# SQL Dialect Semantic Specifications
Semantic knowledge for SQL dialects used in flowscope's analyzer.
## Used by build.rs
These files are read by `build.rs` to generate Rust code in `src/generated/`:
| `dialects.json` | `case_sensitivity.rs` | Normalization strategies, pseudocolumns, identifier quotes |
| `functions.json` | `functions.rs` | Function classification (aggregate/window/udtf sets) |
| `scoping_rules.toml` | `scoping_rules.rs` | Alias visibility rules (GROUP BY, HAVING, ORDER BY, LATERAL) |
| `dialect_behavior.toml` | `function_rules.rs` | NULL ordering, UNNEST behavior, date function arg skip rules |
| `normalization_overrides.toml` | `case_sensitivity.rs` | Dialects with custom normalize_identifier logic |
## Not Yet Used (Reference Data)
These files contain useful data for future features but aren't wired into code generation yet:
| `dialect_keywords.toml` | Reserved keyword validation |
| `dialect_specific_functions.toml` | Dialect-specific function availability checks |
| `function_return_types.toml` | Type inference for expressions |
| `type_system.toml` | Type coercion and casting rules |
| `table_generating_functions.toml` | UDTF detection with is_table_source flag |
## Key Data Points
### Function Categories
- 57 aggregate functions
- 13 window functions
- 5 UDTFs (table-generating)
- 371 scalar functions
### Normalization Strategies
- `case_insensitive`: BigQuery, DuckDB, Spark, Trino, Redshift, Hive, Presto, SQLite, Databricks, TSQL
- `case_sensitive`: ClickHouse, MySQL, Doris, StarRocks
- `lowercase`: Postgres, Drill, Teradata, Tableau
- `uppercase`: Snowflake, Oracle
### Alias Visibility in GROUP BY
- **Allows**: BigQuery, ClickHouse, Databricks, DuckDB, Hive, MySQL, Redshift, Spark, SQLite
- **Denies**: Postgres, Presto, Trino, Oracle, TSQL, Snowflake, Teradata
### NULL Ordering (ORDER BY default)
- `nulls_are_large` (NULLS LAST): Postgres, Oracle, Snowflake, Redshift
- `nulls_are_small` (NULLS FIRST): BigQuery, MySQL, Spark, SQLite, TSQL
- `nulls_are_last`: ClickHouse, DuckDB, Presto, Trino
### UNNEST Behavior
- **Implicit** (no CROSS JOIN needed): BigQuery, Redshift
- **Explicit** (requires CROSS JOIN): All others
### Custom Normalization Logic
Some dialects have complex normalization that can't be captured by a single strategy:
- **BigQuery**: Mixed case sensitivity
- CTEs: case-insensitive (lowercased)
- UDFs: case-sensitive (preserved)
- Qualified tables: case-sensitive (preserved)

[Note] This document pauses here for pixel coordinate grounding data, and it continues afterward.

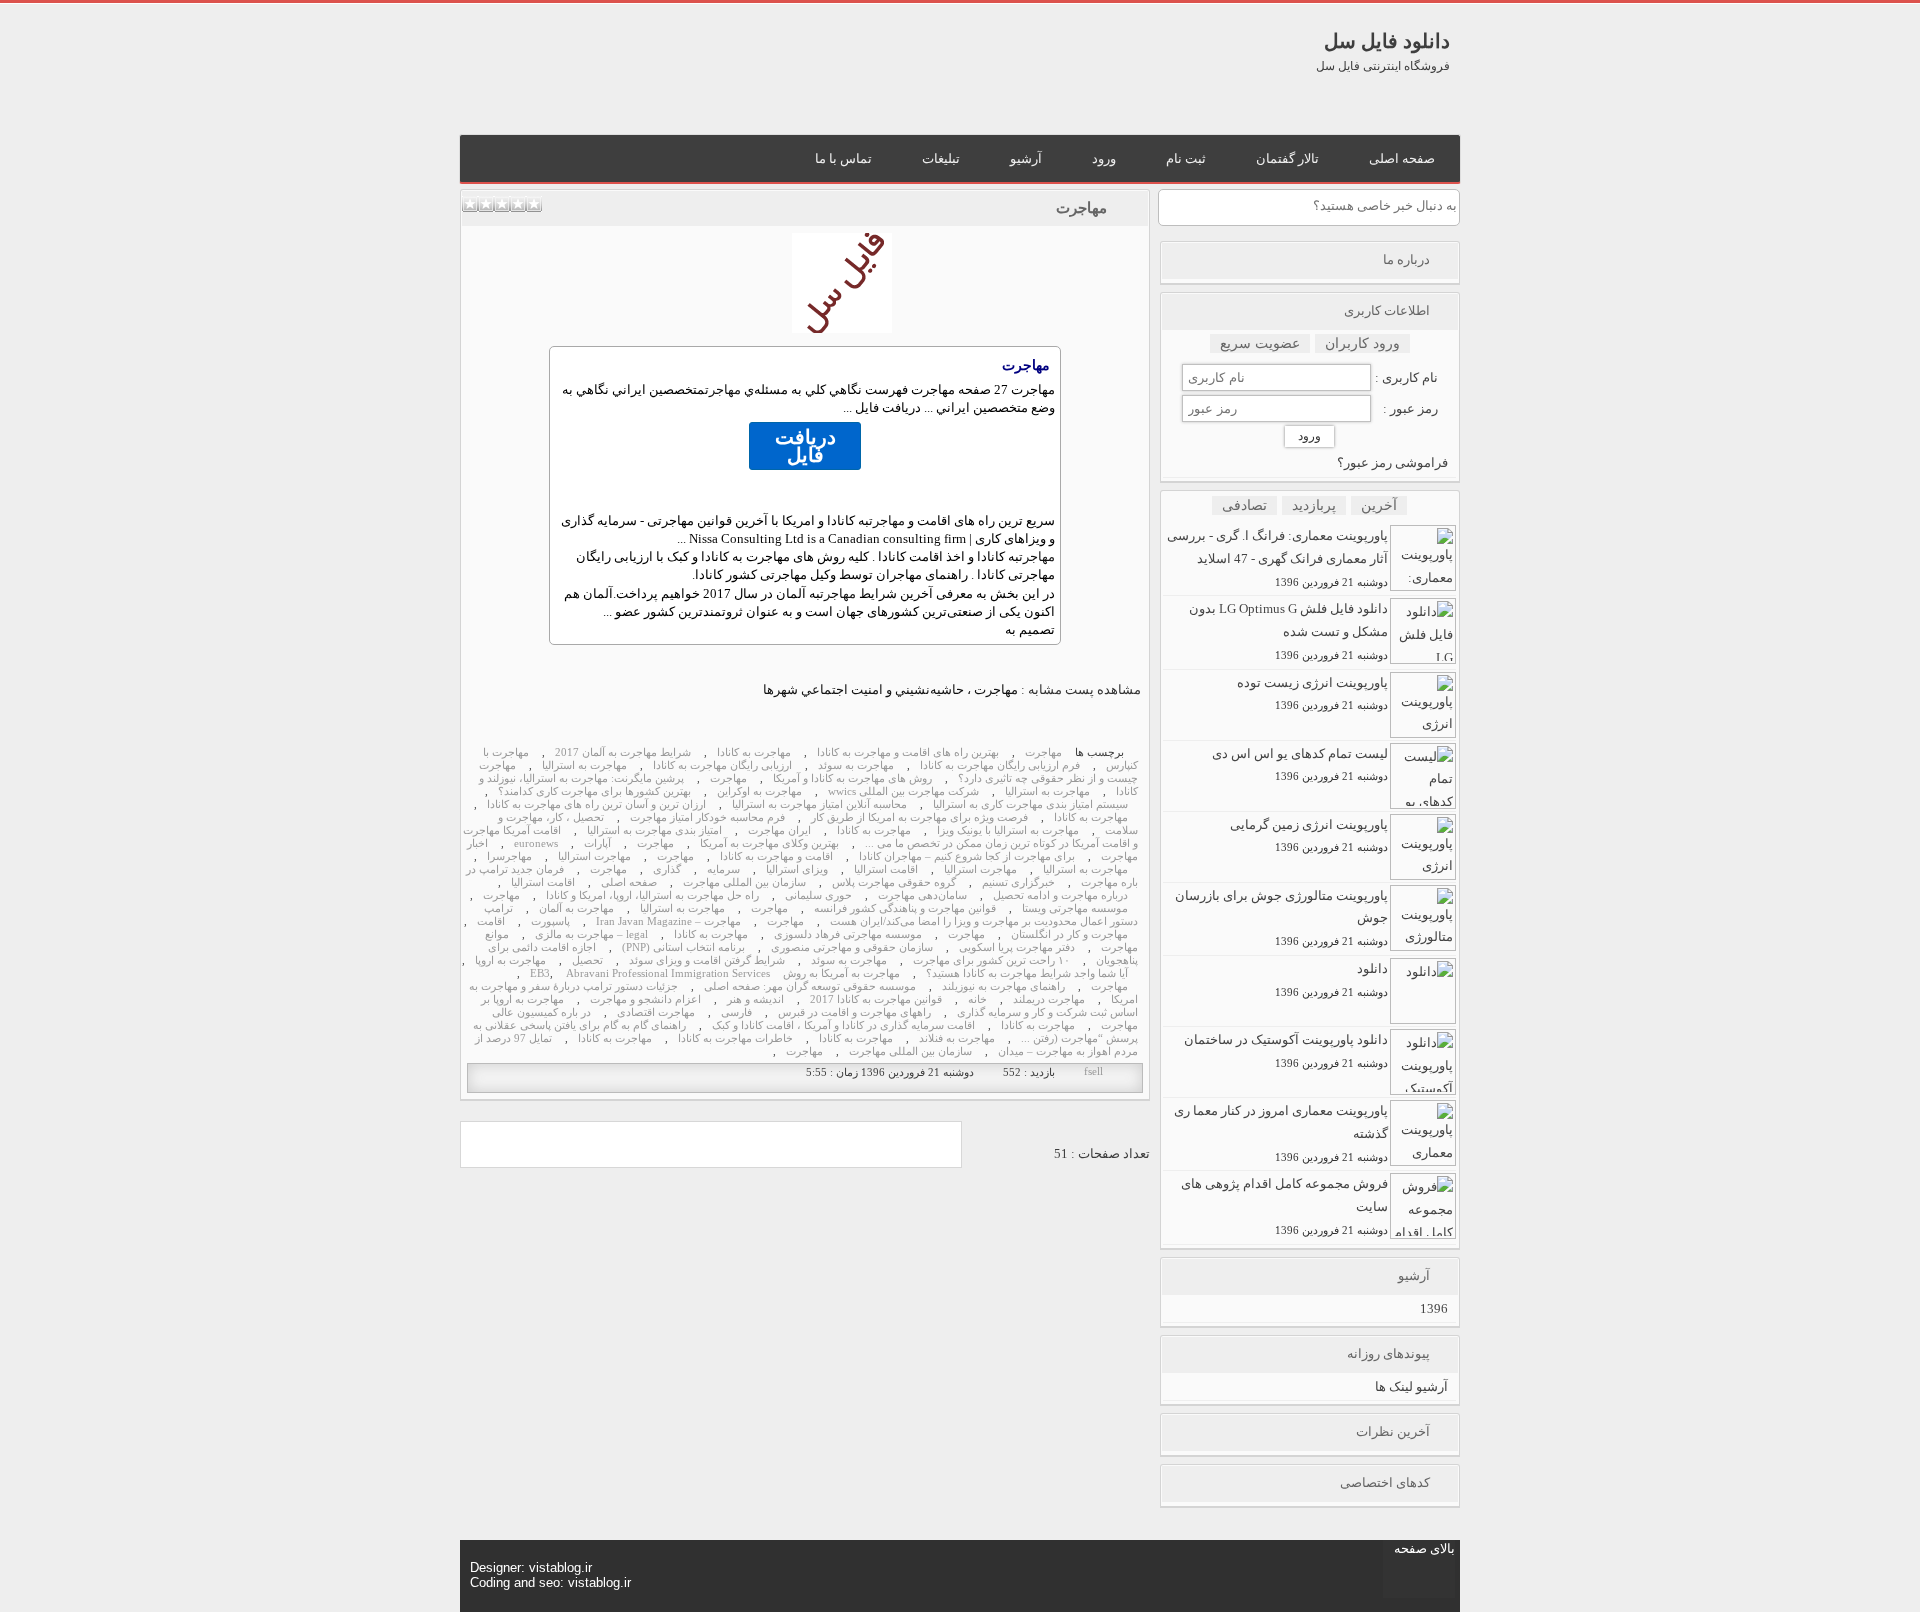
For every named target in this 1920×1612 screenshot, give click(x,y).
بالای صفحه (1424, 1548)
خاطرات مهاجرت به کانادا (735, 1038)
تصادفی (1244, 505)
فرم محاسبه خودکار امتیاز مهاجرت (707, 817)
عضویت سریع (1260, 343)
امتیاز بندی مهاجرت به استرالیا (654, 830)
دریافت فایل (805, 446)
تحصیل (587, 960)
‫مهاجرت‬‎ (728, 778)
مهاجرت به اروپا (510, 960)
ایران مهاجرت (779, 830)
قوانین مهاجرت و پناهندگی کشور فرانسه (905, 908)
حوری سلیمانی (818, 895)
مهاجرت (1081, 208)
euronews (536, 843)
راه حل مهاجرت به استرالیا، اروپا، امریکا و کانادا (652, 895)
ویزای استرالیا (797, 869)
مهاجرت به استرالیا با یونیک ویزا (1008, 830)
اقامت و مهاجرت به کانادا (776, 856)
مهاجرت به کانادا (754, 752)
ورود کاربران (1362, 343)
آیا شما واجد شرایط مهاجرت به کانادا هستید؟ (1027, 973)
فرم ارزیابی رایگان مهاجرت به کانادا (1000, 765)
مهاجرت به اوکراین (759, 791)
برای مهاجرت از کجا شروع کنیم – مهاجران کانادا (967, 856)
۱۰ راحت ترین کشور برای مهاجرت (991, 960)
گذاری (667, 869)
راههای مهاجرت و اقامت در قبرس (854, 1012)
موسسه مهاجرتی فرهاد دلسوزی (848, 934)
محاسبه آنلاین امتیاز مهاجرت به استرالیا (819, 804)
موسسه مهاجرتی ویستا (1075, 908)
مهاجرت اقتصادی (656, 1012)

- Unqualified identifiers: case-insensitive (lowercased)
### Table-Generating Functions (UDTFs)
Functions that produce rows rather than scalars (affect lineage graph structure):
- `UNNEST`, `EXPLODE`, `POSEXPLODE` - array expansion
- `LATERAL` - correlated subquery
- `GENERATE_SERIES`, `GENERATE_DATE_ARRAY` - row generators
- `VALUES` - inline table constructor
### Scope-Creating Expressions
Expressions that create new column visibility scopes:
- `Subquery` - isolated scope
- `CTE` - named scope
- `DerivedTable` - table scope
- `UDTF` - table function scope
- `Lateral` - allows outer scope references
- `Union/Intersect/Except` - combined scopes
## Regenerating
The TOML files were manually curated based on vendor documentation and testing.